Esos rimbombantes anuncios fueron hechos, a pesar de que ellos nunca verificaron la autenticidad de las firmas, pues nunca pudieron haber cotejado con el padrón de las personas inscritas en el partido, en un lapso de diez minutos, las supuestas 1,000 firmas presentadas para respaldar la postulación aceptada.
La autenticidad de esas 1,000 firmas solamente pudo haberlas garantizado la certificación del Tribunal Electoral, que nunca fue presentada.
Para escaparse de su propia trampa, la cúpula del Partido alegó que la certificación no era necesaria, sin importarles que ellos mismos, expresamente, la hubieran consignado en el Formulario de Postulación que debían firmar los aspirantes a participar en las primarias.
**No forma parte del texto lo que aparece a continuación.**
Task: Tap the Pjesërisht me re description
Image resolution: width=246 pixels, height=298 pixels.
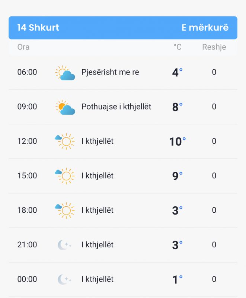Action: (x=110, y=72)
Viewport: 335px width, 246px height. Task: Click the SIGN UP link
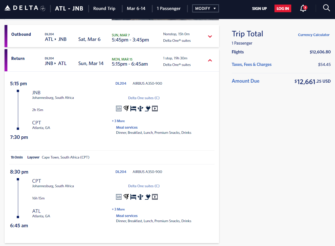(x=259, y=8)
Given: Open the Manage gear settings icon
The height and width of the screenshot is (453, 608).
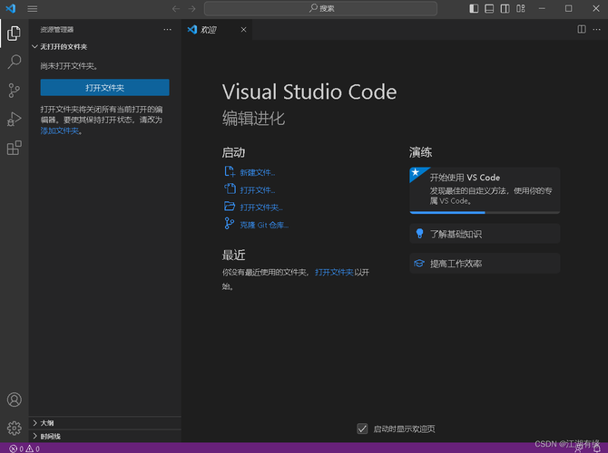Looking at the screenshot, I should [x=14, y=428].
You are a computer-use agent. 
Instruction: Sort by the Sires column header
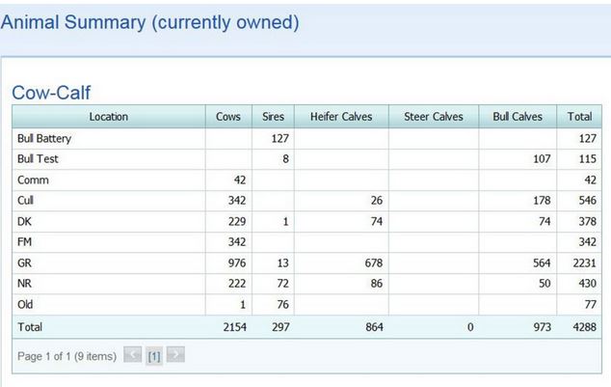[x=274, y=117]
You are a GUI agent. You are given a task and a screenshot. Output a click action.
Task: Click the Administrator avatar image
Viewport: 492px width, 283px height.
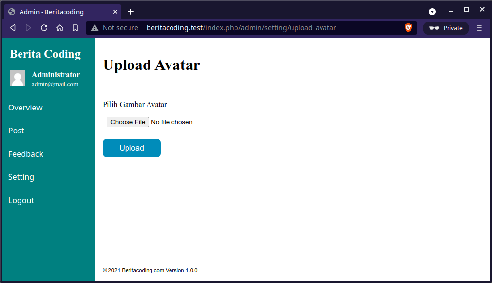(x=18, y=78)
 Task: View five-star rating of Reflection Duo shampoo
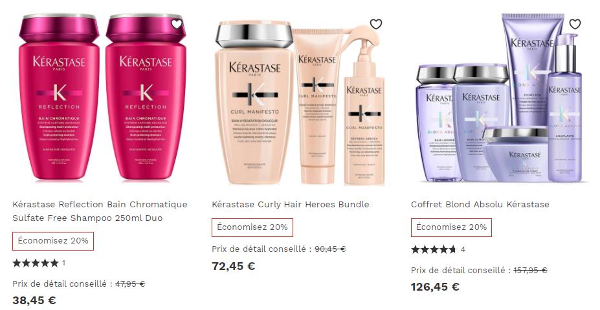(36, 263)
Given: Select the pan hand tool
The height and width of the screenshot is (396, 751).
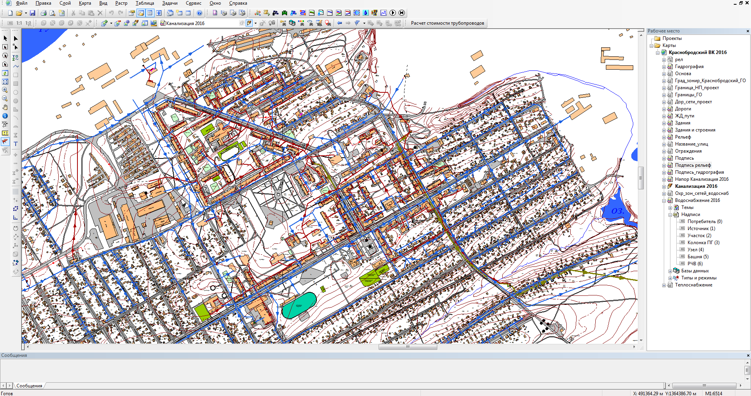Looking at the screenshot, I should 5,107.
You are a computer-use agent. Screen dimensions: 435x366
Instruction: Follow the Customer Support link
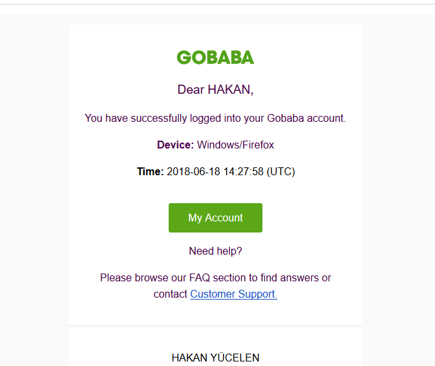[233, 294]
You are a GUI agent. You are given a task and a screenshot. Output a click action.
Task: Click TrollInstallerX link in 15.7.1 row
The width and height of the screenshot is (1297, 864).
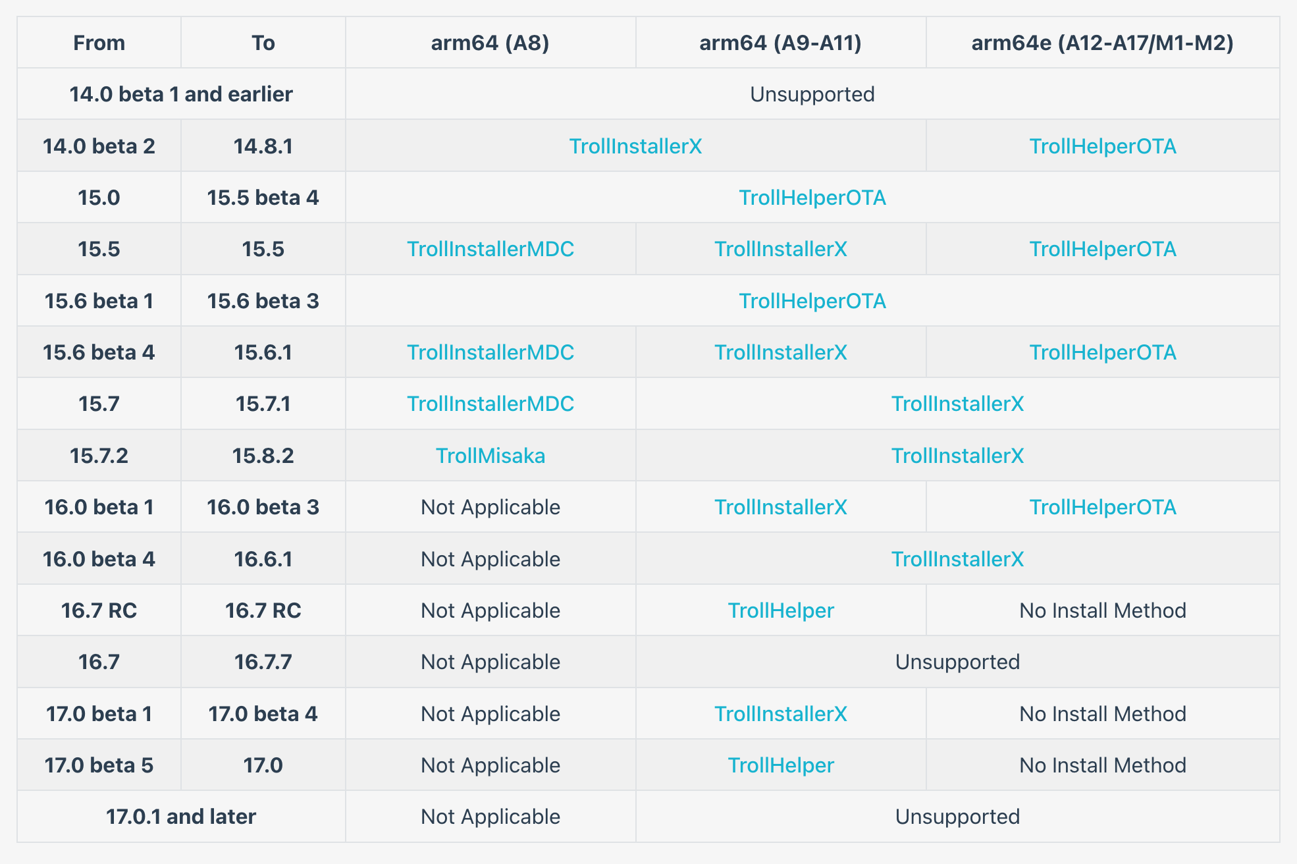pyautogui.click(x=958, y=404)
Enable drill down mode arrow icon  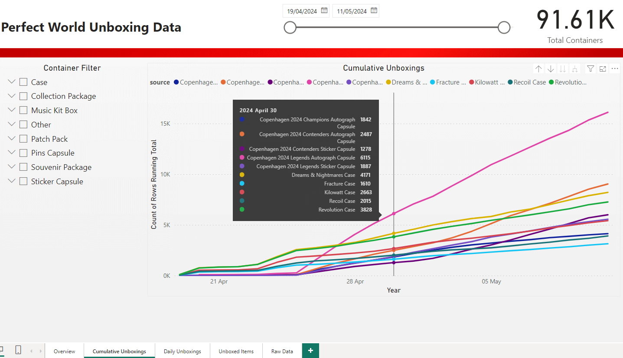[x=551, y=69]

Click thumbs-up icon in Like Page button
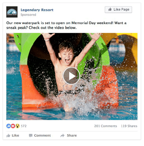110,9
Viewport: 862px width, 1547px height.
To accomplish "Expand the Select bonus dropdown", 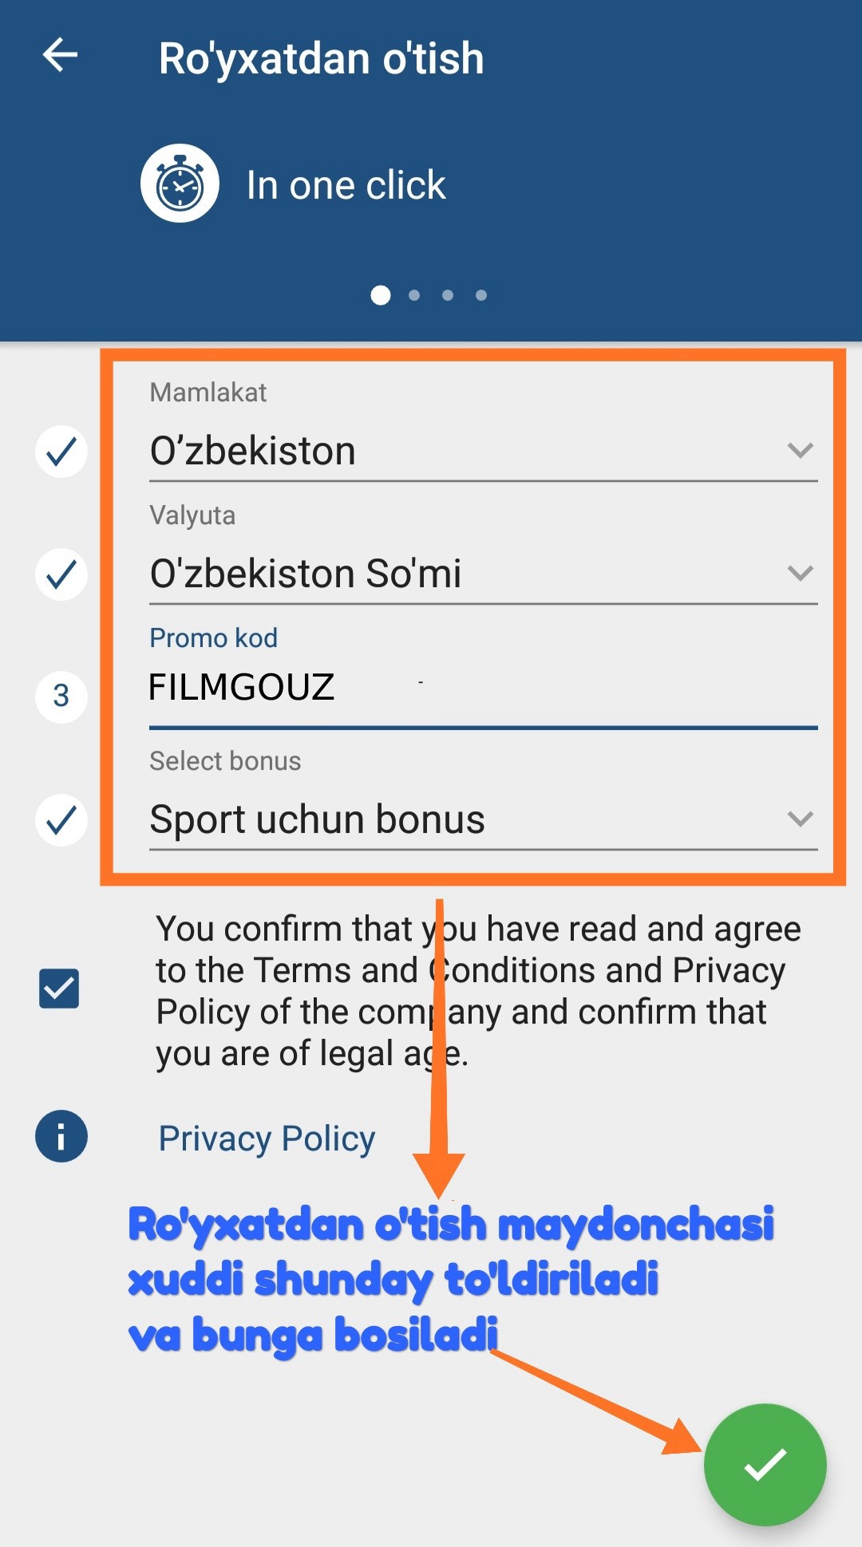I will click(x=483, y=820).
Como yo había solicitado al Tribunal Electoral que anulara la candidatura del perdedor de las primarias del Partido Arnulfista, porque no habían cumplido con los dos requisitos citados, y también que se mantuviera la suspensión de las primarias, el día 30 de diciembre de 1998, me entrevisté con el magistrado Allen, para insistir en que el Tribunal se pronunciara antes del 3 de enero, pues en esa fecha la cúpula del partido, de vuelta a las andadas, pretendía realizar las primarias sin importarles las impugnaciones pendientes.
Por eso, cuando ese magistrado me manifestó que se pronunciarían al día siguiente, nuevamente alenté esperanzas de que el derecho y la democracia prevalecerían.
Pero cuando el día 20 de diciembre leí en los medios de comunicación las declaraciones atribuidas al señor Allen, dadas poco después de mi visita a su despacho, anunciando que el Tribunal no se pronunciaría porque uno de sus integrantes estaba de viaje, pero que él no veía ninguna razón para que se suspendieran las primarias, todos mis temores anteriores se confirmaron.
Cualquiera de los miembros de un tribunal colegiado puede tomarse vacaciones o irse de viaje cuando le venga en ganas, pero para esos casos existen los suplentes. Por tanto, la explicación atribuida al señor Allen es absolutamente absurda.
Pero, además, es todavía más absurdo que aparte de anunciar que no se pronunciarían sino hasta después de pasadas las elecciones primarias, ilegalmente empujadas para el 3 de enero, ese mismo magistrado haya hecho, según reportan los medios de comunicación, prejuzgamiento sobre un asunto sometido a su decisión.
Los jueces y magistrados tienen prohibido, por ley, adelantar opiniones sobre los asuntos sometidos a su decisión.
Fueron los hechos explicados, los que motivaron mi rechazo a la comedia electoral del pasado domingo y mi petición a los miembros del partido para que se abstuvieran de votar en las mismas.
Ahora le toca al Tribunal Electoral decidir. Yo sólo espero que lo haga pronto y con respeto absoluto.